He saved lives and didn’t tell anyone


“My mother is sitting at the kitchen table. The paint has chipped off in a few places on the table legs. The white has become yellowish. The table had eight legs, so she could store the dishes she was using in the inlaid wooden frame, which hid an enamel bowl. You could bring this mission forward and push it back. Here she often sat and drank a cup of coffee. The filter bags were from Melitta. Sometimes in the company of Waltraud. Waltraud was the best school friend of Hannelore, my eldest sister, who had already left home and was studying languages ​​abroad. When the two of them talked to each other, sometimes I should go out and yes — play. Maybe I stayed behind the ajar door or sat on the floor in the hallway. It must have been on one of those days that I heard the name Fritz Kittel.”
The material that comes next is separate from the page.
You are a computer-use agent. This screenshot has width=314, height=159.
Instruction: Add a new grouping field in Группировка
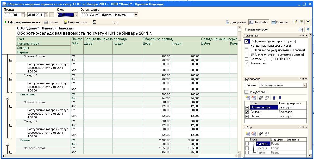tap(247, 98)
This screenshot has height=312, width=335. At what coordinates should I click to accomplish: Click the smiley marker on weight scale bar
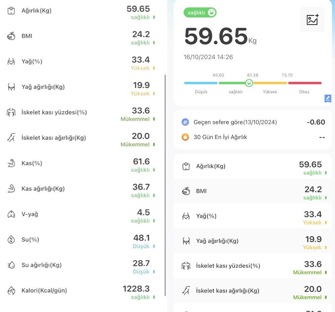(249, 83)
This is text number 4 of the exhibition “Who was Fritz Kittel? A Reichsbahn worker decides. Two Families 1933 – 2022”, which will be on display at the German Museum of Technology in Berlin from February 15th. The exhibition is the result of a journey through time that began in 2019 with a telephone conversation. And it went like this: “Are you Mr. Kittel?” “Yes, what is it about? You’ve been calling here for a fortnight.” “Is your first name Fritz?” “No, that was my grandfather. He is no longer alive.’ ‘Was your grandfather a railway worker?’ ‘Yes, but what’s that about?’ ‘May I tell you something?’